> GOAL OF THE EXERCISE:
Tally the lines of the data that include the word "Given" and state the total, nothing else.

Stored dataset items
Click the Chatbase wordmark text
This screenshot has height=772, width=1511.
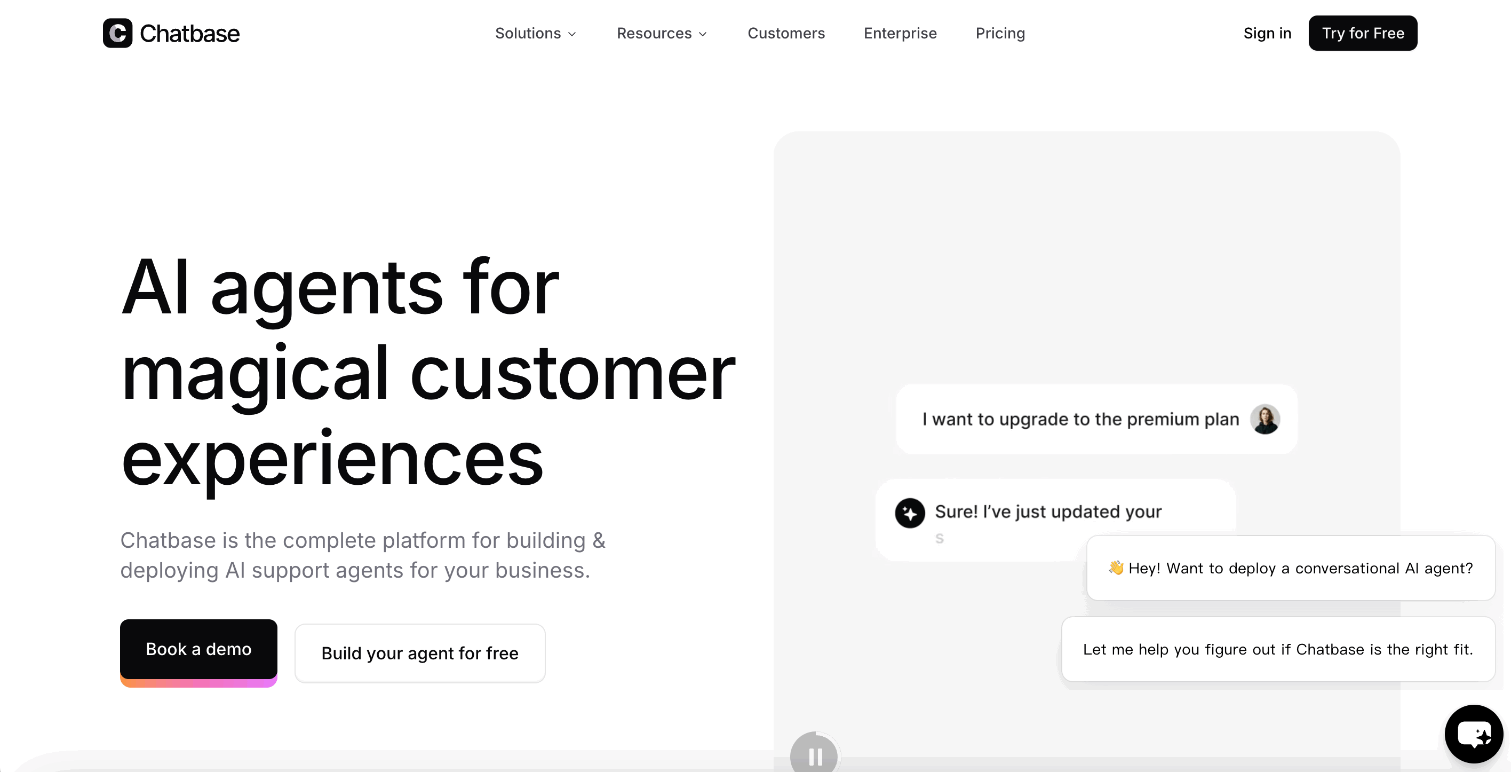(x=189, y=33)
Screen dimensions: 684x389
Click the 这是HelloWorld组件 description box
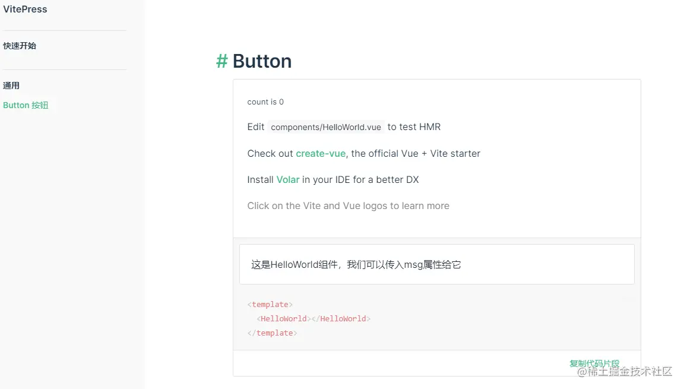[436, 264]
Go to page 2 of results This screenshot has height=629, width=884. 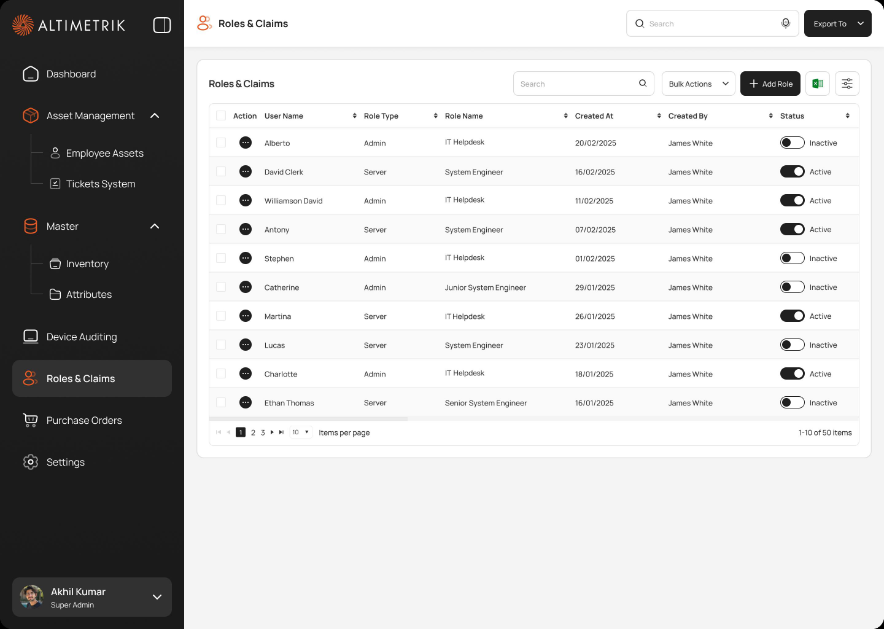(x=253, y=432)
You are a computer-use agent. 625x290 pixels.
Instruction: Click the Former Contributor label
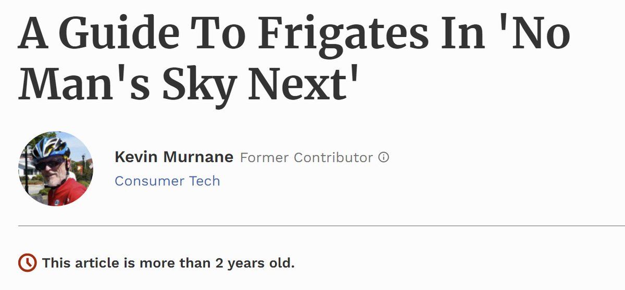click(x=306, y=157)
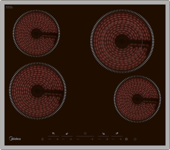Image resolution: width=170 pixels, height=150 pixels.
Task: Tap the Midea brand logo
Action: 15,139
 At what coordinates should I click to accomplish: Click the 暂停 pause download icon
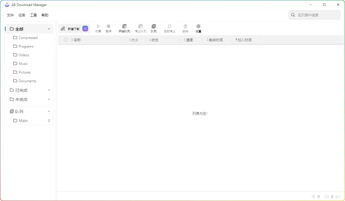(108, 28)
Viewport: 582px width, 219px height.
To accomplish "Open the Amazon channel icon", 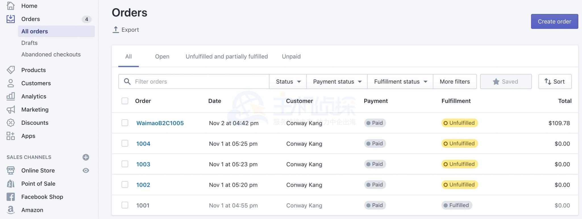I will point(11,210).
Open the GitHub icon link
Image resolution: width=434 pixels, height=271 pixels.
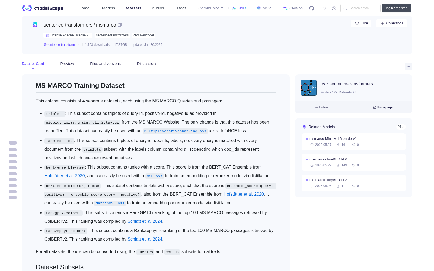click(312, 8)
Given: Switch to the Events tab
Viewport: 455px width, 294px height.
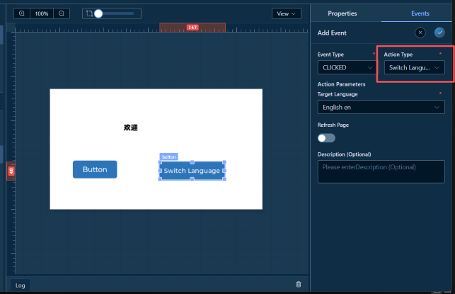Looking at the screenshot, I should point(420,13).
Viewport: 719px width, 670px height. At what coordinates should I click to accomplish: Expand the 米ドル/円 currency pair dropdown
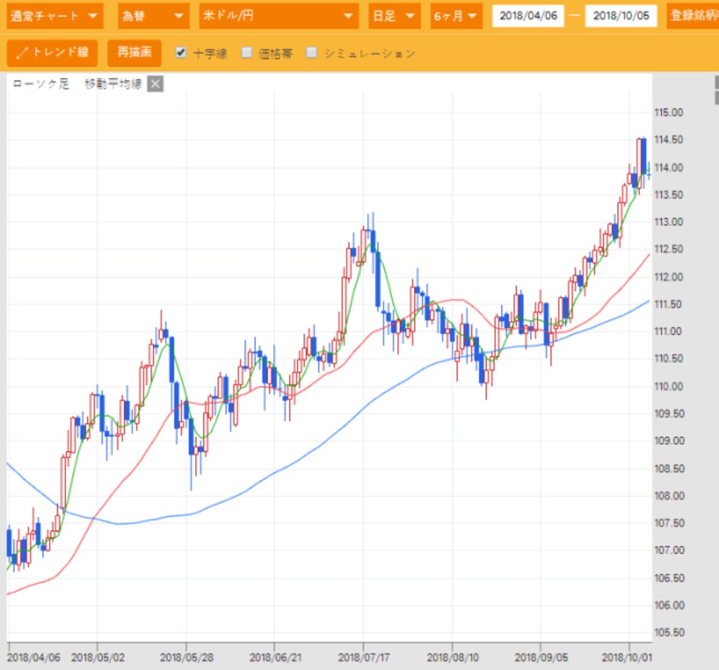pyautogui.click(x=279, y=16)
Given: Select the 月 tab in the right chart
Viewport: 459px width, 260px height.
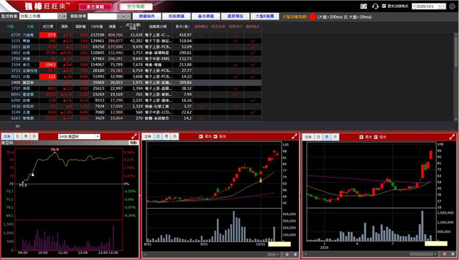Looking at the screenshot, I should pyautogui.click(x=335, y=137).
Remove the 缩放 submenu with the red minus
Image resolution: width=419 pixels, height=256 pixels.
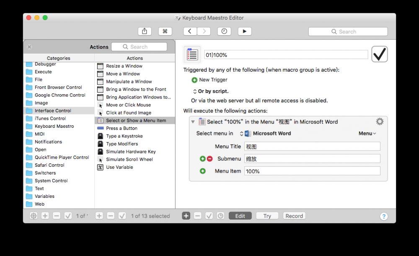click(210, 158)

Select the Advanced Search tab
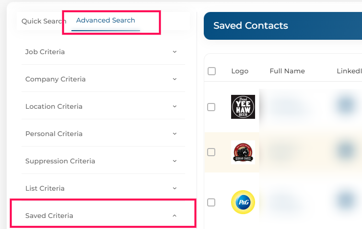[x=105, y=20]
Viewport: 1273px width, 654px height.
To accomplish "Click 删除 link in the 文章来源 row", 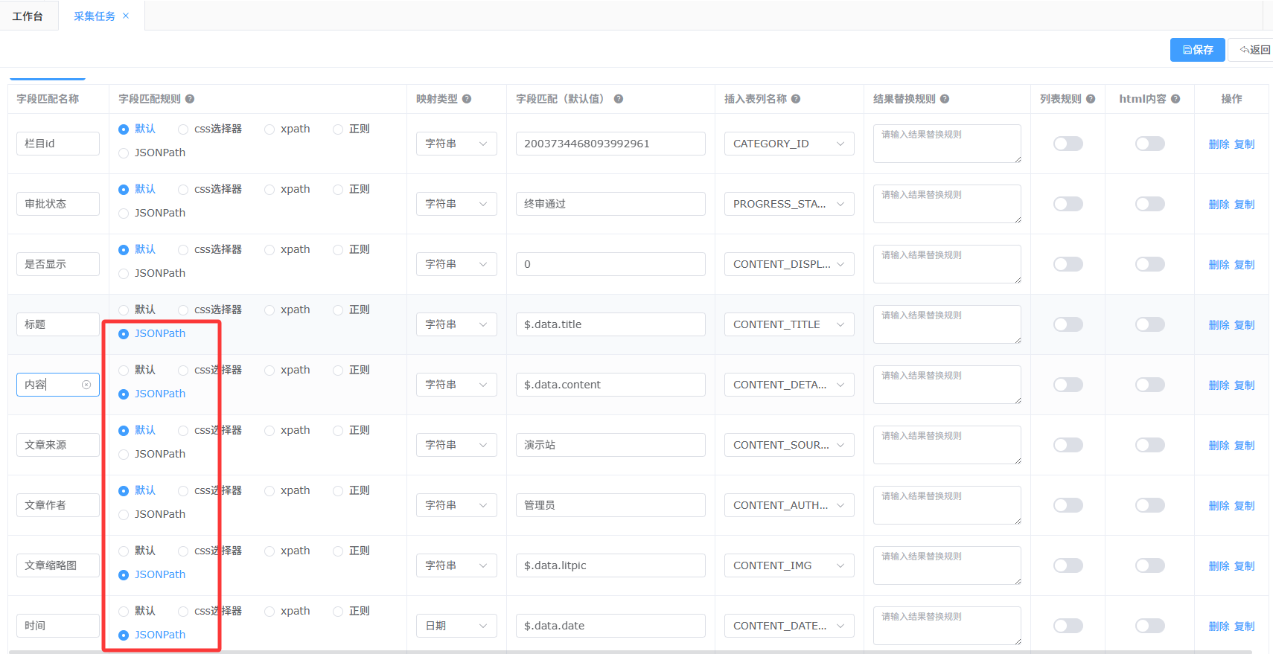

> YOUR RESPONSE:
2